Proposition de loi de simplification du droit des sociétés : quelques points essentiels

Mis à jour : 29 août 2019

Par Clémence BONNET

 

La proposition de loi de simplification, de clarification et d’actualisation du droit des sociétés, dite «  proposition SOILIHI » [1] ; du nom du sénateur qui l’a initiée, a été adoptée en première lecture par le Sénat le 8 mars 2018. Près d’un an après, le 27 mars 2019, elle a été adopté par l’Assemblée nationale.

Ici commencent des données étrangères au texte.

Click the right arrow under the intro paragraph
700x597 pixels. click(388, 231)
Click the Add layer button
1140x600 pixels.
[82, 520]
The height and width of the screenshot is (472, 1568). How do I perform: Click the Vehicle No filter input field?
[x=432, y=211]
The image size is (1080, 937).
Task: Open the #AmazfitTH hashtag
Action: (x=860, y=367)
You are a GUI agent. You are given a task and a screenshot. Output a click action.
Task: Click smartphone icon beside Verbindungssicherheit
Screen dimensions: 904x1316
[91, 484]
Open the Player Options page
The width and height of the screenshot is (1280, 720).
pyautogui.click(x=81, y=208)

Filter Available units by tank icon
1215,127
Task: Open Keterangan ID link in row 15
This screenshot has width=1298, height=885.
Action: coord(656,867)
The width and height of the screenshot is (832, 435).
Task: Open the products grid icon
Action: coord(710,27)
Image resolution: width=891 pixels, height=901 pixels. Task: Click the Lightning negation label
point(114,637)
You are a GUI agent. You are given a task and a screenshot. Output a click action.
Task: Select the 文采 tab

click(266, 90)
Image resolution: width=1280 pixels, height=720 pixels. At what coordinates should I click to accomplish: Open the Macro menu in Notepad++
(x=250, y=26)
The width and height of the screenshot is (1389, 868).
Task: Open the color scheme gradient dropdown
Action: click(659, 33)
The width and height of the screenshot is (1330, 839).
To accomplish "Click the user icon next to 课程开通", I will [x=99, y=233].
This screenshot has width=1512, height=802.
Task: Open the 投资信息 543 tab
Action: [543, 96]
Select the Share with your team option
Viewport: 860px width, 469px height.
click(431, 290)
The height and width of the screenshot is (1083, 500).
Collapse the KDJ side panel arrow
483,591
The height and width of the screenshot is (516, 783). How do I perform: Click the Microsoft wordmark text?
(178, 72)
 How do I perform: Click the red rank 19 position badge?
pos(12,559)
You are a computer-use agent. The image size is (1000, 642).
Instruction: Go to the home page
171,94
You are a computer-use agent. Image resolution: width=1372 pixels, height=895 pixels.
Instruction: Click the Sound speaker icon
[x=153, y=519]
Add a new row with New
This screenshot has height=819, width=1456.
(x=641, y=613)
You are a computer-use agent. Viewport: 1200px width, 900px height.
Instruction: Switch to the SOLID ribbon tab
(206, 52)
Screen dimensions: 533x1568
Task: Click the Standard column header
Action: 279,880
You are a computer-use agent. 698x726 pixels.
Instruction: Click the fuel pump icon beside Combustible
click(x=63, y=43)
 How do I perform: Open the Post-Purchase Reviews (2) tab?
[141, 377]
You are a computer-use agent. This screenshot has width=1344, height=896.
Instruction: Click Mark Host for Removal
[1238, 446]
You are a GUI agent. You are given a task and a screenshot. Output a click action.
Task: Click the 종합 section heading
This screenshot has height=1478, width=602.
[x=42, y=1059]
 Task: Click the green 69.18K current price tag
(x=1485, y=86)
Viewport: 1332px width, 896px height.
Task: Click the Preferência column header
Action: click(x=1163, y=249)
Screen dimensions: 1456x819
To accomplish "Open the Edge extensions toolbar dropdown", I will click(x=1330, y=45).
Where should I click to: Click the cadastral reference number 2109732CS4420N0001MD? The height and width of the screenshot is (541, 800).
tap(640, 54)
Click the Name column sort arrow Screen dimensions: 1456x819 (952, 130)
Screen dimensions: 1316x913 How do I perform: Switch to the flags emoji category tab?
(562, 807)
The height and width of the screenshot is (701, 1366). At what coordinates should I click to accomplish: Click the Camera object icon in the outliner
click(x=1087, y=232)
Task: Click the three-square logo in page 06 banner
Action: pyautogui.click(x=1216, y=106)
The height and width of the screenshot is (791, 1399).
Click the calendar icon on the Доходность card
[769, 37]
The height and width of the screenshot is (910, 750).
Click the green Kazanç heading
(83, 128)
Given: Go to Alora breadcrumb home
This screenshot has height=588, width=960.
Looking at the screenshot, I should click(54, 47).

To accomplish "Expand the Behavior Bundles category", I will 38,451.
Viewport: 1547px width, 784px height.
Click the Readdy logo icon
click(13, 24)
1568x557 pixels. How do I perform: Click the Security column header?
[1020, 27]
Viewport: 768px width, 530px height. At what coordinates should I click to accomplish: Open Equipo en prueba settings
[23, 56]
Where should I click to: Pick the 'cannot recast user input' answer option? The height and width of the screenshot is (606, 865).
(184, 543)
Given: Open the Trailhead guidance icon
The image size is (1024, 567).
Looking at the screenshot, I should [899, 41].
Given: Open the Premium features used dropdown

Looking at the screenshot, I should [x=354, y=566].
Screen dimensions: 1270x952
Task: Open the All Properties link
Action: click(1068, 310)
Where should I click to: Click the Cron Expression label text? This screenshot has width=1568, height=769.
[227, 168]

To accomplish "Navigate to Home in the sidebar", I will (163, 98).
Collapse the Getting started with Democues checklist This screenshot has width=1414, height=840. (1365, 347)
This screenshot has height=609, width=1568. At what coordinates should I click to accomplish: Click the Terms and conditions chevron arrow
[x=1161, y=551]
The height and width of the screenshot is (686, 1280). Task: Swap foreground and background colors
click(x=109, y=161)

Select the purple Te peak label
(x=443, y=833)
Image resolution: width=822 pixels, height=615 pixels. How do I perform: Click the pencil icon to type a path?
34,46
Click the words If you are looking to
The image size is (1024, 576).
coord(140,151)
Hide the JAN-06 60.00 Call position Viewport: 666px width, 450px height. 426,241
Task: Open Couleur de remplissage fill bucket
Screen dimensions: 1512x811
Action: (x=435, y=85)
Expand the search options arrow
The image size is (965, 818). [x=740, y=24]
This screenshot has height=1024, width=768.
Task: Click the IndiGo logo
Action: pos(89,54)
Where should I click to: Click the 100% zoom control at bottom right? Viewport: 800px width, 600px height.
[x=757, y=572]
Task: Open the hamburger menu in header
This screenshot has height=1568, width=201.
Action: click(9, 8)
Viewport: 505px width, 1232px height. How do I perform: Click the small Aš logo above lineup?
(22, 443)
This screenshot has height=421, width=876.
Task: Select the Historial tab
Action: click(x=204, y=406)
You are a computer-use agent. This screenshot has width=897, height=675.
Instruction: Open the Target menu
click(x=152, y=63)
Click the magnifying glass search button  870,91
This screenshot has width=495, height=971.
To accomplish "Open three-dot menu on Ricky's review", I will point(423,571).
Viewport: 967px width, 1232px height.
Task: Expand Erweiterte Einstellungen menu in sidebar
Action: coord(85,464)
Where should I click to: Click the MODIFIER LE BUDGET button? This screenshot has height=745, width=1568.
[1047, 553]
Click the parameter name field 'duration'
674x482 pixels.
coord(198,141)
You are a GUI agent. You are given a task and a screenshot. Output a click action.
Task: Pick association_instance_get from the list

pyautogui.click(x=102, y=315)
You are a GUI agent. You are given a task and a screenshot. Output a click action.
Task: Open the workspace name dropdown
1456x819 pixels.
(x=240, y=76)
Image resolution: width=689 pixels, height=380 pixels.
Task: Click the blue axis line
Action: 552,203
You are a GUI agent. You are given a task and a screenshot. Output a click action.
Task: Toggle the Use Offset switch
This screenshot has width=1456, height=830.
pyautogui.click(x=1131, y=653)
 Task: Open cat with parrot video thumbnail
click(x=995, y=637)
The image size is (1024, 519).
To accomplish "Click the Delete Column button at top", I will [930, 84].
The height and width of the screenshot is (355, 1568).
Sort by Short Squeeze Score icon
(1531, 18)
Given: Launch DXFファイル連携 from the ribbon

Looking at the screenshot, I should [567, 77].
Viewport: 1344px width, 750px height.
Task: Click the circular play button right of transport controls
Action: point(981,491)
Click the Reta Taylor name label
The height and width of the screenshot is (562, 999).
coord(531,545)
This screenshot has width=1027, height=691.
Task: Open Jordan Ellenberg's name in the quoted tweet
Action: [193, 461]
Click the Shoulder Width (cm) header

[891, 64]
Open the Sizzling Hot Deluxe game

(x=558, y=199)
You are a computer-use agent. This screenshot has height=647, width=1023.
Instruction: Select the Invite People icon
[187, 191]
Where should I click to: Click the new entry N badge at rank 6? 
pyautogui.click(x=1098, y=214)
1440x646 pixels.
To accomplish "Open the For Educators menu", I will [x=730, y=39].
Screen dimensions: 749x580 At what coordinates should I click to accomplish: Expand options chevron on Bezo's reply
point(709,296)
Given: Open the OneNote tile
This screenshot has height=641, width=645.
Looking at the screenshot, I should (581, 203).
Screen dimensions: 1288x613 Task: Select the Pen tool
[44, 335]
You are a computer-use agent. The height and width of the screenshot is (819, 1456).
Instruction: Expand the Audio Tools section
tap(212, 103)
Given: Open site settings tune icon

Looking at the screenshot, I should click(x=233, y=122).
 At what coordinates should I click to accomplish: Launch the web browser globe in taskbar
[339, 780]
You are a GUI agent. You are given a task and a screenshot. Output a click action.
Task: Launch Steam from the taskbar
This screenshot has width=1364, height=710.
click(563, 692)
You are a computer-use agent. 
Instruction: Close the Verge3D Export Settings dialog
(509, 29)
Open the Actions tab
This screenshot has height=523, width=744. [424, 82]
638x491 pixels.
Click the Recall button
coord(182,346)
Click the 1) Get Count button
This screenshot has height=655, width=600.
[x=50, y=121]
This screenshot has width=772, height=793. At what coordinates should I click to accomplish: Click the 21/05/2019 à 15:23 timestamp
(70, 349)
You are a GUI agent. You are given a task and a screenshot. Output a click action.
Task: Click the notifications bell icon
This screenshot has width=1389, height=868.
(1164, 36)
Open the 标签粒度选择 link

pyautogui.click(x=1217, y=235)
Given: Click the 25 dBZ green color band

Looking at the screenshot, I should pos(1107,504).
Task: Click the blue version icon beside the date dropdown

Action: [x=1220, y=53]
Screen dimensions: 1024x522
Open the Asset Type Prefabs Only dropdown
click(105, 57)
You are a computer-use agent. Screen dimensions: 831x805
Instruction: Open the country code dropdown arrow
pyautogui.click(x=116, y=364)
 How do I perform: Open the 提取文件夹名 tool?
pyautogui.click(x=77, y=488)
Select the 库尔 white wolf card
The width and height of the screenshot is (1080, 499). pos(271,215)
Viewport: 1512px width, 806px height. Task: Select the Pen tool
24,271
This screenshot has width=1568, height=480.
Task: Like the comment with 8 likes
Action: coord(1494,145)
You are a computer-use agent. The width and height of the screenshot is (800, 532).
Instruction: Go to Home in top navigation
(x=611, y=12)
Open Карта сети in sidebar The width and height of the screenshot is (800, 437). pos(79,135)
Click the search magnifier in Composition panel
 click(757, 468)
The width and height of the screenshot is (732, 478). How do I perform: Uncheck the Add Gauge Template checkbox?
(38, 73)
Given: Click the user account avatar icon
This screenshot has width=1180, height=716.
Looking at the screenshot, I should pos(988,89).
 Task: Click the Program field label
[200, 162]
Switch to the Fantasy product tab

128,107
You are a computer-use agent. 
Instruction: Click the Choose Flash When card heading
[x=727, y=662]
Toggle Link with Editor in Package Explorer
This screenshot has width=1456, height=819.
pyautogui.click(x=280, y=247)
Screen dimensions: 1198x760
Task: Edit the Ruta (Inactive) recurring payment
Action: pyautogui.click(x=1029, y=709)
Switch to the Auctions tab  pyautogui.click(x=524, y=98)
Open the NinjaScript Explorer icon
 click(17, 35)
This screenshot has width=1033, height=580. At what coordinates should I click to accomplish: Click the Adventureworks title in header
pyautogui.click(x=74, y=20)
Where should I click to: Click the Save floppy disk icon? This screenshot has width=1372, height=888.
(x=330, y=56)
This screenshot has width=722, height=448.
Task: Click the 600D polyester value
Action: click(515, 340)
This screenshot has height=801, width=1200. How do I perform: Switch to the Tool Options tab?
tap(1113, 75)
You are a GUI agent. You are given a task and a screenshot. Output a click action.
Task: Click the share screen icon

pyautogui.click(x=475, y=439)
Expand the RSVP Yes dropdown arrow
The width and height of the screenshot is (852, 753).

Précision étant faite que lors de la rédaction de cet article, la deuxième lecture par le Sénat n’a pas été encore programmée.

Cette proposition, s’inscrit dans une véritable mouvance législative autour du droit des affaires de manière générale. Elle propose plusieurs mesures dans de nombreux domaines de la matière ; en voici un examen succinct.


Concernant les assemblées générales des Sociétés Anonymes (SA), elle propose que le droit d’opposition à la dématérialisation des assemblées ordinaires de SA non cotées serait écarté.

Pour mémoire, l’ordonnance du 4 mai 2017 [2], a introduit dans les SA dont les actions ne sont pas admises aux négociations sur un marché réglementé et dont les statuts prévoient la possibilité de tenir des assemblées générales dématérialisées, un droit d’opposition à ce mode de consultation pour un ou plusieurs actionnaires représentant au moins 5 % du capital social.


Ainsi, la proposition de loi initiale prévoyait de supprimer simplement le droit d’opposition des actionnaires à la tenue des assemblées ordinaires et extraordinaires exclusivement par visioconférence ou par des moyens de télécommunication. Mais, lors de sa lecture par l’Assemblée nationale, cette dernière a limité cette suppression aux assemblées générales ordinaires : les actionnaires ne pourraient donc par s’opposer à la dématérialisation que pour les assemblées générales extraordinaires.


En outre, la proposition SOILIHI prévoit également de durcir les conditions de rachat par une société cotée de ses actions en vue de les attribuer aux salariés ou dirigeants.


En l’état actuel du droit, les sociétés dont les titres sont admis sur un marché réglementé ou sur un système multilatéral de négociation organisé, à savoir Euronext Growth, peuvent racheter leurs actions afin de les attribuer à leurs salariés ou dirigeants. Elles bénéficient alors d’une option entre le régime spécifiquement prévu pour elles à l’article L. 225-209 du Code de commerce [3] et celui de l’article L. 225-208 du même Code [4] ouvert à toutes les sociétés.


La procédure de l’article L. 225-208 permet notamment aux sociétés cotées de s’affranchir des contraintes de l’article L. 225-209 destinées à faire échapper les opérations de rachat aux interdictions d’abus de marché. Il a donc été proposé qu’il soit interdit pour sociétés dont les actions sont admises aux négociations sur un marché réglementé ou sur Euronext Growth d’avoir recours à la procédure de rachat d’actions prévue à l’article L.225-208 du Code de commerce.


En s’éloignant de la SA, la proposition SOILIHI s’intéresse également aux autres formes de sociétés, et plus précisément à la Société A Responsabilité Limitée (SARL). Elle envisage ainsi qu’une décision collective de SARL violant les règles de majorité ou de quorum soit annulée.

Aujourd’hui, les décisions des associés de SARL prise en Assemblée générale extraordinaire modifiant les statuts,prises sans qu’aient été respectées les règles de quorum et de majorité requises par l’article L. 223-30 du Code de commerce [5] ne peuvent être annulées.


En effet, la nullité de ces décisions ne peut résulter que d’une disposition expresse du Livre II de ce Code ou de celles qui régissent la nullité des contrats ; et ce Livre n’envisage la nullité que pour les décisions de transformation de la SARL en société d’une autre forme prises en violation des modalités prévues par la loi pour leur adoption. La Cour de cassation en avait notamment déduit que les décisions des associés d’une SARL de réduire et d’augmenter le capital ne pouvait pas être annulées pour violation des règles de majorité (Cass. com. 30-5-2012 no 11-16.272 [6]).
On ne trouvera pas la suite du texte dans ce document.